À ce qu’ils se trairent ainsi sur les champs, et au retourner ce bosquet, les trois chevaliers dessus nommés vinrent si à point que tout et à grand loisir ils les avisèrent ; et chevauchèrent les plaines en côtoyant les batailles qui se remirent toutes ensemble, à moins d’un trait d’arc près de eux, et quand l’orent passée une fois au senestre et ils furent outre, ils reprirent le dextre. Ainsi virent-ils et avisèrent le long et l’épais de leur bataille. Bien les virent les Flamands ; mais ils n’en firent compte, ni oncques ils ne s’en déroutèrent. Et aussi les trois chevaliers étoient si bien montés et si usés de faire ce métier, qu’ils n’en avoient garde. Là dit Philippe d’Artevelle aux capitaines de son côté : « Tout coi ! tout coi ! mettons-nous meshui en ordonnance et en arroy pour combattre ; car nos ennemis sont près de ci ; j’en ai bien vu les apparans : ces trois chevaliers qui passent et repassent nous ravisent et ont ravisé. » Lors s’arrêtèrent tous les Flamands, ainsi qu’ils devoient venir sur le Mont-d’Or, et se remirent tous en une bataille forte et épaisse ; et dit Philippe tout haut : « Seigneurs, quand ce venra à l’assembler, souvienne-vous de nos ennemis, comment ils furent tous déconfits et ouverts à la bataille de Bruges, par nous tenir drus et forts ensemble, que on ne nous puist ouvrir. Si faites ainsi ; et chacun porte son bâton tout droit devant lui ; et vous entrelacez de vos bras, parquoi on ne puist entrer dedans vous ; et allez toujours le bon pas et par loisir devant vous, sans tourner à dextre ni à senestre ; et faites à l’heure de l’assembler, quand il viendra à i joindre, jeter nos bombardes et nos canons, et traire nos arbalêtriers ; ainsi s’ébahiront nos ennemis. »

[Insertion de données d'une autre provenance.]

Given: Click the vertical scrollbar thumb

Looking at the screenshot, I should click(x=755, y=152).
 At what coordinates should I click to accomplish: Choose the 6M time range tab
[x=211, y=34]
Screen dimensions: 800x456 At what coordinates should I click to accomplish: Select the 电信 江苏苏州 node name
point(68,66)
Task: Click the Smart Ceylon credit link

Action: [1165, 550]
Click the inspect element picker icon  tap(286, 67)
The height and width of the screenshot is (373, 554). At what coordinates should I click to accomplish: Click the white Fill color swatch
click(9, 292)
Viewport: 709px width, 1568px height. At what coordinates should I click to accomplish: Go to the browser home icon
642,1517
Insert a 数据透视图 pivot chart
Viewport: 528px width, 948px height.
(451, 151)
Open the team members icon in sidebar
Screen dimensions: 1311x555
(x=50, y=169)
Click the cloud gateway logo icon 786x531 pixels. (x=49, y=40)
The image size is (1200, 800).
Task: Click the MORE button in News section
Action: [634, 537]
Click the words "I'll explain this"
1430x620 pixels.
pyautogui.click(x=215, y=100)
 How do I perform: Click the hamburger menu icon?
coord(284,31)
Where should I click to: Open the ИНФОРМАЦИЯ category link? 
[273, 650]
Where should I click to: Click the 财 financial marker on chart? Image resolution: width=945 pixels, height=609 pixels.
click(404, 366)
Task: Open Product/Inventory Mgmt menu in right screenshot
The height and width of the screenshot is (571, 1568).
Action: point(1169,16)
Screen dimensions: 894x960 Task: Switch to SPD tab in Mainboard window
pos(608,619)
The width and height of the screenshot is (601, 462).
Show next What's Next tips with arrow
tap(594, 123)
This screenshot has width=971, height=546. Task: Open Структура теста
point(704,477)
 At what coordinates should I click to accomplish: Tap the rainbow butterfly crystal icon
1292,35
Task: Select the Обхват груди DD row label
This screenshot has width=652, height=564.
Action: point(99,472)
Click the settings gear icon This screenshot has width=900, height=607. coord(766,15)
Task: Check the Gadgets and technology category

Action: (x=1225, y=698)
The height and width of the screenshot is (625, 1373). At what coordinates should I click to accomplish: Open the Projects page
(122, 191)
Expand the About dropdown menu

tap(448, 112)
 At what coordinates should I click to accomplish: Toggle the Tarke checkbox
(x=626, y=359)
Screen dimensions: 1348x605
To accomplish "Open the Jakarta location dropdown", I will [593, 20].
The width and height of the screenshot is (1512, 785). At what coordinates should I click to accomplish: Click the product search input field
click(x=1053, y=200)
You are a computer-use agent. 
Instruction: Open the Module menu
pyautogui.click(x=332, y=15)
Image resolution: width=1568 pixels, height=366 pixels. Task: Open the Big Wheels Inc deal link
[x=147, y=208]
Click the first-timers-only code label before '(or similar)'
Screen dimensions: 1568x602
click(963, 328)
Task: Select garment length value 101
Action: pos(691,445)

Quand Philippe d’Artevelle ot ainsi ses gens endittés, et mis en ordonnance et arroy de bataille, et montré comment ils se maintiendroient, il se mit sur une des ailes, et ses gens là où il avoit la greigneur fiance de-lez lui ; et à son page qui étoit sur son coursier dit : « Va, si m’attends à ce buisson hors du trait ; et quand tu verras jà la déconfiture et la chasse sur les François, si m’amène mon cheval et crie mon cri ; on te fera voie ; et viens à moi ; car je vueil être au premier chef de chasse. » Le page à ces paroles se partit de Philippe et fit tout ce que son maître lui avoit dit. Encore mit Philippe sus de côté lui environ quarante archers d’Angleterre qu’il tenoit à ses gages ; or regardez si ce Philippe ordonnoit bien ses besognes. Il m’est avis que oil, et aussi est-il à plusieurs qui se connoissent en armes, fors tant qu’il se forfit d’une seule chose. Je la vous dirai ; ce fut quand il se partit du fort et de la place où au matin il s’étoit trait, car jamais on ne les eût allé là combattre, pour tant que on ne les eût point eus sans trop grand dommage ; mais ils vouloient montrer que c’étoient gens de fait et de volonté, et qui petit craignoient leurs ennemis.


CHAPITRE CXCVI.


Comment le jeudi les François se mirent en toute ordonnance pour combattre les Flamands qu’ils tenoient incrédules.


Or revinrent ces trois chevaliers et vaillans hommes dessus nommés devers le roi de France et les batailles, qui jà étoient mises en pas, en arroy et en ordonnance, ainsi comme elles devoient aller : car il y avoit tant de si sages hommes et bien usés d’armes en l’avant-garde, qu’ils savoient tous quel chose ils feroient ni devoient faire ; car là étoit la fleur de la bonne chevalerie du monde. On leur fit voie : le sire de Cliçon parla premier, en inclinant le roi de dessus son cheval, et en ôtant jus de son chef un chapelet de bièvre qu’il portoit ; et dit : « Sire, réjouissez-vous, ces gens sont nôtres, nos gros varlets les combattroient. » — « Connétable, dit le roi, Dieu vous en oye. Or allons donc avant, au nom de Dieu et de monseigneur Saint Denis. »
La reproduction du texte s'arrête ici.